【インタビュー】ゲームローカライズ 上田まさみ「“翻訳された世界”をプレイヤーの方が感じてしまったらダメ」

さまざまな職業で活躍する人に迫るWorker’s file。第64回は、ゲーム内に出てくる言語の翻訳を行うゲームローカライズの上田さん。海外ゲームの日本リリースには欠かせない職業に迫ります。

【インタビュー】ゲームローカライズ 上田まさみ「“翻訳された世界”をプレイヤーの方が感じてしまったらダメ」

上田まさみ(うえた まさみ)
徳島県出身。イギリス・ロンドン大学東洋アフリカ研究学院修士課程卒業。卒業後は弁護士事務所で勤務。その後、韓国に本社を持つ日本のオンラインゲーム会社 エヌ・シー・ジャパン株式会社に入社。経理職を経て、現在のローカライゼーションチームに就き、『リネージュ2』や『リネージュW』などの翻訳を手掛けている。

 

◆“翻訳された世界”をプレイヤーの方が感じてしまったらダメ

仕事内容を教えてください。

当社は韓国の本社で作られたゲームを日本のプレイヤー向けに運営することを主な業務としており、私はその中でローカライズの業務にあたっています。業務の内容としては、ゲームの仕様や世界観を守りながらゲーム内に出てくる言語を韓国語から日本語に変更しており、テキストだけではなくキャラクター名やセリフ、武器など全ての言語を翻訳しています。さらに、日本でリリースする際のボイスの収録や声優さんのキャスティングも行っています。ゲームローカライズは単純直訳だとストーリーや世界観にそぐわないこともあるため、気にするべき点がたくさんあって、国独自の捉え方なども考慮しつつ、元の世界観や意味を失わないようにしなければなりません。また文字数なども気にする必要があるので高度な作業にはなるのですが、できる限り理想に近づけることでゲームの品質を高めていけるよう努力をしています。

 

現在の仕事に就くまでの経緯を教えてください。

学生時代に海外の学校に通っていて中国語と韓国語を学んでいたのですが、当時は語学を活かそうとは思っておらず、税理士になろうと思っていました。卒業後は実際に経理関係の仕事をしていたのですが、たまたまエヌ・シー・ジャパンの求人を見つけ、私自身昔からゲームが大好きだったこともあり「好きって仕事にできるんだ」と思い応募しました。ただ、最初は経理として採用され、語学が必要ない仕事に携わっていたのですが、他部署の外国人社員の通訳などで駆り出され手伝っていたところ、ちょうどその時に英語から日本語にローカライズするゲームタイトルがあり、その業務も手伝うことになったんです。その時の実績をきっかけにローカライズの現場に異動することになり現在に至っています。

 

韓国でアップデートされた作品を日本で公開するまでにはどれくらいの期間がかかるのですか?

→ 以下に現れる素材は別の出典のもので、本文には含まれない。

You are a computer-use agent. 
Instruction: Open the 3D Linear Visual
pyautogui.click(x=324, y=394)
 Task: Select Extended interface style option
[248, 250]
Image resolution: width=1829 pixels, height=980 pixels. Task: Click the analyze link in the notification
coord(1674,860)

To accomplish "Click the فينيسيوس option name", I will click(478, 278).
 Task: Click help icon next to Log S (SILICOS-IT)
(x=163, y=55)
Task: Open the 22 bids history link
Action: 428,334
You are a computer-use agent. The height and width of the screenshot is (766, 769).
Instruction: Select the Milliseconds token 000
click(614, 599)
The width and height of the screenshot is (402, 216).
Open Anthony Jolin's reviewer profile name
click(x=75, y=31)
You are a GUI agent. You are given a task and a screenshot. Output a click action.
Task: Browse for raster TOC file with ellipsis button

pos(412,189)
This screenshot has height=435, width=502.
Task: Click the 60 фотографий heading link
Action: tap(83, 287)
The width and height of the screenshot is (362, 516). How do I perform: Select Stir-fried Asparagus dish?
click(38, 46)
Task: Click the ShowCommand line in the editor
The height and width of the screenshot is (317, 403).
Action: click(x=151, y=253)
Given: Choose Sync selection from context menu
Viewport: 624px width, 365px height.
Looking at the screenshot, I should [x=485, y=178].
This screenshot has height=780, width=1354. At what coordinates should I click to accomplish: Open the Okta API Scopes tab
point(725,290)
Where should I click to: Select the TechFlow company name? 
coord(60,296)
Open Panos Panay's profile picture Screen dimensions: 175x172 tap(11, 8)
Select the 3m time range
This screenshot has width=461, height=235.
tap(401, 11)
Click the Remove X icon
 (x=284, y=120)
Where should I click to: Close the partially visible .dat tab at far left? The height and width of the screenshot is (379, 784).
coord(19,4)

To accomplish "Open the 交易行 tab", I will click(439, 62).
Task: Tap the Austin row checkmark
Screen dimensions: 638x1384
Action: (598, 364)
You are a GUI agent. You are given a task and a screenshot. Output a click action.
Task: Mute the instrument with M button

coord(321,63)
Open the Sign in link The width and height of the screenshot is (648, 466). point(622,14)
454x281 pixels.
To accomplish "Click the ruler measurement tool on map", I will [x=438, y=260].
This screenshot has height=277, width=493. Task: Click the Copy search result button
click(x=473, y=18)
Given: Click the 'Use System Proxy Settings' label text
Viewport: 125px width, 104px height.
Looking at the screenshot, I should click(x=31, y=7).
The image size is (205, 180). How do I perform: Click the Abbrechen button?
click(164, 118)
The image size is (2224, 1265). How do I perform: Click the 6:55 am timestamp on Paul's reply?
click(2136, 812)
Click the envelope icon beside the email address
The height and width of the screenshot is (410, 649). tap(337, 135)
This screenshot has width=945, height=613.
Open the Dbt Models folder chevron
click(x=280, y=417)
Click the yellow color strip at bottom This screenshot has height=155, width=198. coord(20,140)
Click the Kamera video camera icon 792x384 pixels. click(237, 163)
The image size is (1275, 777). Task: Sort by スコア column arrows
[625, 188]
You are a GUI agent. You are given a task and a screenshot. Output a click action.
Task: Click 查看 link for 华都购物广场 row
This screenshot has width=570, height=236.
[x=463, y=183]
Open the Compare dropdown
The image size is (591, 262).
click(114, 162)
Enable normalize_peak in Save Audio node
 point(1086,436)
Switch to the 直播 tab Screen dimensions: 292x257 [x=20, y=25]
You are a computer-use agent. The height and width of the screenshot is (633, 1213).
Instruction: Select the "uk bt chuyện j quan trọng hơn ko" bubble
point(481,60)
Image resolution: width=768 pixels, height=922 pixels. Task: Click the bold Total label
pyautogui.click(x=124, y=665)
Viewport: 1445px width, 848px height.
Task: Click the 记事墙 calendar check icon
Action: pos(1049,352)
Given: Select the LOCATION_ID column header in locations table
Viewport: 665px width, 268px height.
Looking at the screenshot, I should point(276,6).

タイトルによってものすごく差があるのですが、比較的安定しているPCタイトルでしたら、韓国のアップデートから2〜3ヶ月後に日本で公開されるというようなスケジュール感です。ただ、“グローバルワンビルド”と言って、日本以外の国と同時進行となるタイトルになってくると制作もほぼ同時進行となるため、韓国から制作途中のデータを受け取り、それを翻訳して音声収録をするとなるとスケジュールはすごくタイトになります。

 

仕事をする中でのやりがいを教えてください。

翻訳をする中で、最初は全て韓国語だった世界が少しずつ日本語に変わり始めていく感じが好きですね。徐々に韓国語と日本語が混ざってきて、最後には日本語一色になるのでそこは楽しさを感じます。そして自分が翻訳に携わった新作タイトルがリリースされた時にプレイヤーさんがゲームの中に接続してくる瞬間は、何事にも代え難い達成感と感動がありますね。

 

翻訳をされる際の割り振りはどのようにされているのですか?

スタッフそれぞれの特性も考慮します。例えば言葉選びが上手いスタッフには、意訳が許されるセリフ部分を担当してもらうとセンスが光りますし、逆に間違ってはいけないアイテムやスキルの説明部分は翻訳や表記の規則を決めて、几帳面な作業ができる人に担当してもらうと安心です。

 

仕事をする上で持たれているポリシーはありますか?

納期に合わせてタイトなスケジュールで動くことが多いのですが、そんな中でも単純な直訳にならないように心がけています。“翻訳された世界”をプレイヤーの方が感じてしまったらダメだと思うんです。だから翻訳自体にかける時間には妥協しないようにしています。

 

ゲームローカライズにはどんな人が向いていますか?

韓国語が上手い人というよりかは、しっかりと日本語ができる人が向いていると思います。プレイヤーの方に見えるのは日本語の部分なので、日本語の表現力が高い人の方が大事ですね。あとはゲームが好きな人。ゲームをあまりやらない人は単純直訳になりがちなのですが、普段からプレイしている人はゲームの空気感を読むことができるんです。日本語がしっかりできて、ゲーム好きな人は向いていると思います。

 

高校生にメッセージをお願いします。

得意な分野や興味がある分野は、自身の成長の鍵になります。興味がないことを「指示された仕事だから」とやっていたら、私自身こんなに頑張れていないと思います。タイトな締め切りの中で業務を行うので大変なこともあるのですが、自分がやりたいと思ってやっている仕事なので、私は頑張れている部分があるんです。だから、自分が興味のある分野を積極的に探してみてほしいです。

 

 

お仕事言葉辞典 ゲームローカライズ編

【訳割れ】やくわれ
訳す人によって、同じ単語が違う形で訳されてしまうこと。セリフや武器など、全ての単語の翻訳で気をつけなければならない点の一つ。この“訳割れ”を起こさないためにも、翻訳者同士の情報の共有が重要となる。

 

お仕事道具見せてください!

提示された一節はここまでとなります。